> **TRECHO DO TEXTO**

==================================================

Gabrielle: É verdade. No meu país, por exemplo, o governo não dá incentivo para as artes. Eu cresci abaixo da linha da pobreza, então na indústria da música eu não via a minha origem social representada. Eram só pessoas ricas. Eu vejo minha raça, porque a maioria é gente branca, às vezes via meu gênero, mas as coisas têm mais nuances que isso. Só acho muito triste que pessoas de origens mais humildes tenham dificuldade de entrar na indústria criativa. É um assunto pelo qual sou apaixonada, apesar de não ter as respostas.
Penso que governos devem apoiar as artes, ou a cultura… Porque tudo colabora para a cultura e a educação. Espero que as artes sejam priorizadas, assim como as ciências ou exatas ou a literatura são. São igualmente importantes. No Reino Unido, por exemplo, tem uma lei que te obriga a aprender matemática até os 18 anos. E algumas pessoas simplesmente não prosperam num ambiente assim. Organizações populares são excelentes nisso, aliás. Mas eu torço para que existam governos que fortaleçam os programas onde especialmente as crianças possam ter acesso à criatividade, independente de ser artes visuais, música, teatro… E há carreiras no fim desse processo, quando é levado a sério. Porque é isso que são, uma indústria. Não é apenas “ah, fica quieta, é só um sonho distante”. Não, há empregos nessa indústria. Espero que eles sejam nutridos e levados em conta.

==================================================

> **INFORMAÇÕES EXTRAÍDAS**
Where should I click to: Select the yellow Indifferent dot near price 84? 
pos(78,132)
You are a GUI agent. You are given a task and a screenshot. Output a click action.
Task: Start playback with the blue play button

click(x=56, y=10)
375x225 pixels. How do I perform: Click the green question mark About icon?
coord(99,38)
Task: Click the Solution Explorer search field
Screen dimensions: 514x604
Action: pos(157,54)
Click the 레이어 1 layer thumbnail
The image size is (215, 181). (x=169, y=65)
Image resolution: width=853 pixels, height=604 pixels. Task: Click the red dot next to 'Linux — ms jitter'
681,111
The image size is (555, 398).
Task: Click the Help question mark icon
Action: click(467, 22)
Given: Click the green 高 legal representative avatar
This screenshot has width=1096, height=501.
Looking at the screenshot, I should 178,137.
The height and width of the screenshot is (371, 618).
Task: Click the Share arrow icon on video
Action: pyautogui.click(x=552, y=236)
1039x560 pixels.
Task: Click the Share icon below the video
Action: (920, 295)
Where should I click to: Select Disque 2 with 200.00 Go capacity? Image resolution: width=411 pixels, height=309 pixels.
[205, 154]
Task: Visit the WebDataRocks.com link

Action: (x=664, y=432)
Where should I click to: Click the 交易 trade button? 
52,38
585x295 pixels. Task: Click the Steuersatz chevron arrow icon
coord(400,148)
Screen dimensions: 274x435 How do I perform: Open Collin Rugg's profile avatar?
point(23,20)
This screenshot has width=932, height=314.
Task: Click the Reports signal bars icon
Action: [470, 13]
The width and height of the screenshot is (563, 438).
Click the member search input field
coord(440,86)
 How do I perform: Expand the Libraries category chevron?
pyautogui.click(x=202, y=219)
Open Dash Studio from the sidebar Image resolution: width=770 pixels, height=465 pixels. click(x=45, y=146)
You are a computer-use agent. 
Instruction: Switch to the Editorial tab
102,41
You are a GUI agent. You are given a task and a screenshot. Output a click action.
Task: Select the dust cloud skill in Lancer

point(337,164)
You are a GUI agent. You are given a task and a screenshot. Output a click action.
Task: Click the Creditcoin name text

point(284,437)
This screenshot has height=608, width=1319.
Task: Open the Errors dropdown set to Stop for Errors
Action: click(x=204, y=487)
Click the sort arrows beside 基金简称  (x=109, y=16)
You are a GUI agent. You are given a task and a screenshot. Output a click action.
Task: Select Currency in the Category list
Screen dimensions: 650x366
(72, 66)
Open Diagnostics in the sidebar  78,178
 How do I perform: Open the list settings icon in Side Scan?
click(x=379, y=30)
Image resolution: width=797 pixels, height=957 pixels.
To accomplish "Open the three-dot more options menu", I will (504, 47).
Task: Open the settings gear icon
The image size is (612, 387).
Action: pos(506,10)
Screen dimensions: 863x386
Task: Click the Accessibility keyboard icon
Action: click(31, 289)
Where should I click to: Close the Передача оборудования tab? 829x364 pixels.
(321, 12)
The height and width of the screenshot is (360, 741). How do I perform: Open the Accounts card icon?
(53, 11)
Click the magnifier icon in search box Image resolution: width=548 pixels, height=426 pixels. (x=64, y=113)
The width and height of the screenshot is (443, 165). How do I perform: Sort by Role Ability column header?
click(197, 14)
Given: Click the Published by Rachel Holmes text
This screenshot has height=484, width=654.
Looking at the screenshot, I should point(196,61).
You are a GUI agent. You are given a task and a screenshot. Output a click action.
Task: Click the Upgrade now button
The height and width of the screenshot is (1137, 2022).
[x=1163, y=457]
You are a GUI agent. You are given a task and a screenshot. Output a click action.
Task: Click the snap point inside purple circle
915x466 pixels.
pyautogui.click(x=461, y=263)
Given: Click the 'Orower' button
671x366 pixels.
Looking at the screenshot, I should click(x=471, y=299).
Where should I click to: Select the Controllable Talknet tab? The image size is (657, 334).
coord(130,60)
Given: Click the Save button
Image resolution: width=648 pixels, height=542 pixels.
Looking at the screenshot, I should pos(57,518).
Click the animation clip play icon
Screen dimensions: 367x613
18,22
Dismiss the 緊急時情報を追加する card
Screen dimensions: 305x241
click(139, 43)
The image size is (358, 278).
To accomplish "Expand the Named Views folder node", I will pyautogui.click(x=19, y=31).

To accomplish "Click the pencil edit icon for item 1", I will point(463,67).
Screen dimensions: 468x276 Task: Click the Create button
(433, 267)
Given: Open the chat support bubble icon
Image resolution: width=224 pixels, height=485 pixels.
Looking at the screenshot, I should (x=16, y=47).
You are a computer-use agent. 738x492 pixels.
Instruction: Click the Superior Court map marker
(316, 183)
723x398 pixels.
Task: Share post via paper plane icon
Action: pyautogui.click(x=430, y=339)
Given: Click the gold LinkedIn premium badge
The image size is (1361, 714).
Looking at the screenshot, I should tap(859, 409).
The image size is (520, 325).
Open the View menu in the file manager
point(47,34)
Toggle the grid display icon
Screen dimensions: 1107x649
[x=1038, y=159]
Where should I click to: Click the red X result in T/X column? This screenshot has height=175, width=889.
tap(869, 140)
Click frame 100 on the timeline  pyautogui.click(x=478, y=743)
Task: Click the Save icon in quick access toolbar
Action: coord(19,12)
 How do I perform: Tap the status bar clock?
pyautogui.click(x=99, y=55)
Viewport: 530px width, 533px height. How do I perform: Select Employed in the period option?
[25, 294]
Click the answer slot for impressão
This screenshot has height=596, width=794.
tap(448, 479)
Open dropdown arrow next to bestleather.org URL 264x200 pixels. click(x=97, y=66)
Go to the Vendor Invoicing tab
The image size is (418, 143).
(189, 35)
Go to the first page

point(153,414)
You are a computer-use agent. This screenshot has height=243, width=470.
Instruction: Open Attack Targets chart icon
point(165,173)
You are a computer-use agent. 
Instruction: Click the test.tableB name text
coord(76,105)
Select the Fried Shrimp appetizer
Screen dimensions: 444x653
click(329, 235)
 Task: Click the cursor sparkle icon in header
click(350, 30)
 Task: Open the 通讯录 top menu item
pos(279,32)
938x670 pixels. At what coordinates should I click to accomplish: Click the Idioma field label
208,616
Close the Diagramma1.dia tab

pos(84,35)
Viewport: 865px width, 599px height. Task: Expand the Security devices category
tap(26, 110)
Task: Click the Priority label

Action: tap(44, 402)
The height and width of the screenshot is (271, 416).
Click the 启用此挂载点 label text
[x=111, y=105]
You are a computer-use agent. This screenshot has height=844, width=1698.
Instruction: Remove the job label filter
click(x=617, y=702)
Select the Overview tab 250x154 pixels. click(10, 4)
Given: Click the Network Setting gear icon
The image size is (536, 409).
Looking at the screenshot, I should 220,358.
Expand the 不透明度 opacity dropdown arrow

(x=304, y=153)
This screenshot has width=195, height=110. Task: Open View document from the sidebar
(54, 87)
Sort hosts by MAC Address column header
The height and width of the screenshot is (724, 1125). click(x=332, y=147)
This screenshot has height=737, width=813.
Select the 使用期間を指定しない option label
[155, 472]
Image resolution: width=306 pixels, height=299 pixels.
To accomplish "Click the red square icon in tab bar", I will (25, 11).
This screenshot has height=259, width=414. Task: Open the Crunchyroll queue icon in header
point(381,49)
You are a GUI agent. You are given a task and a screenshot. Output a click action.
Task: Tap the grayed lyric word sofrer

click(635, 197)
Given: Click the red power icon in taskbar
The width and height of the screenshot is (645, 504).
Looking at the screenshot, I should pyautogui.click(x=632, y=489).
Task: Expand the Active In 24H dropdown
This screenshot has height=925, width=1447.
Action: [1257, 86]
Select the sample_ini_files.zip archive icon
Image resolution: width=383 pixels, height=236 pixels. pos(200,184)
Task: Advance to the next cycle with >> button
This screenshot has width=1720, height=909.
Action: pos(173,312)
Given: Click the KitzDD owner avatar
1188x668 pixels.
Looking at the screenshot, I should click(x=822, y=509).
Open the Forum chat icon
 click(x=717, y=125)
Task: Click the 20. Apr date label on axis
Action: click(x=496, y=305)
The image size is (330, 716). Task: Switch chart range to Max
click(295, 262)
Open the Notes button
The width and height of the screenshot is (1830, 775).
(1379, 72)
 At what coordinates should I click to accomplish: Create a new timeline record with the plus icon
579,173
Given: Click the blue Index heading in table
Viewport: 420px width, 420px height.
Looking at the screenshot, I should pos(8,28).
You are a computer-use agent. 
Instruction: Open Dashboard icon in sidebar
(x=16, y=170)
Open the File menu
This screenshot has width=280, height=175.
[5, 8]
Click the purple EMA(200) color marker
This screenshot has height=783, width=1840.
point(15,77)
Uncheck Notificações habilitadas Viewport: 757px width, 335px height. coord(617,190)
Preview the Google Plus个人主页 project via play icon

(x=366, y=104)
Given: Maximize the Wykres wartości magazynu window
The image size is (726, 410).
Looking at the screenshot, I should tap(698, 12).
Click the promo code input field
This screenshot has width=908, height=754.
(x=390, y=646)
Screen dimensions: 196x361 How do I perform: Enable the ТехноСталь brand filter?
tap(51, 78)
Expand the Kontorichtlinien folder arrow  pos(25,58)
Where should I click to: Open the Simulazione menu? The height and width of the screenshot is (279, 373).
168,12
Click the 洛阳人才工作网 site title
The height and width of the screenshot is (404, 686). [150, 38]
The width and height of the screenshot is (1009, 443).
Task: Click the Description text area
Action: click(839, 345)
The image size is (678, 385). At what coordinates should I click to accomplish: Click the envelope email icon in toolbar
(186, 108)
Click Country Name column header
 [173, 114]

==================================================

> **INSTRUÇÃO DA TAREFA A**
De acordo com o trecho sobre o apoio governamental às artes, o que uma lei do Reino Unido obriga a fazer?
> **INSTRUÇÃO DA TAREFA B**
Resuma em duas frases o trecho sobre o apoio governamental às artes.
> **INSTRUÇÃO DA TAREFA C**
Dê continuidade ao trecho sobre o apoio governamental às artes a partir do ponto em que ele termina.

> **RESPOSTA ESPERADA A**
Obriga a aprender matemática até os 18 anos.

> **RESPOSTA ESPERADA B**
Gabrielle, que cresceu abaixo da linha da pobreza e não via sua origem social representada na indústria da música, lamenta que pessoas de origens humildes tenham dificuldade de entrar na indústria criativa. Ela defende que os governos apoiem e priorizem as artes tanto quanto as ciências, fortalecendo programas que deem às crianças acesso à criatividade, já que há empregos nessa indústria.

> **RESPOSTA ESPERADA C**
TMDQA!: Sim, porque envolve tanto dinheiro e turismo, né?
Gabrielle: Por exemplo, na Irlanda, eles realmente apoiam a arte porque sabem o quão importante é para a cultura. Então músicos e artistas têm programas que garantem que eles tenham acesso a mentoria artística e coisas assim. Adoraria ver algo assim em mais lugares.
TMDQA!: Dedos cruzados! Aliás, vi que o Brasil tem até mais fotos exibidas aqui do que a exposição feita em Londres.
Gabrielle: (animada) SIM! E olha o tamanho disso (aponta para as paredes). São maiores que eu! (risos) Então sim, vocês se superaram. O Brasil ganha, novamente!
TMDQA!: Mas hoje estamos numa época em que a música é basicamente um bem digital. E tudo bem, sem problemas com isso.
Gabrielle: Sim, com certeza.
TMDQA!: Só que você sente que olhando para as fotos na parede, torna o disco mais real, mais tangível?
Gabrielle: Com certeza. Como eu disse, eu adoro um projeto. E era importante pra mim que visualmente fosse como o disco soa, e que soasse com a aparência da arte. Era algo importante pra nós ao gravar o disco. Porque as músicas foram escritas em um momento bem isolado, queria que a gravação fosse o oposto, que fosse bem físico e um reencontro. Então tinha muitos humanos tocando instrumentos, e tudo que era tipo um sintetizador, a gente gravava e depois regravava usando um alto-falante. Então todo elemento existiu num ambiente físico, se materializou no ar, como um antídoto ao isolamento, de vivenciar algo digitalmente, mas tornando também físico.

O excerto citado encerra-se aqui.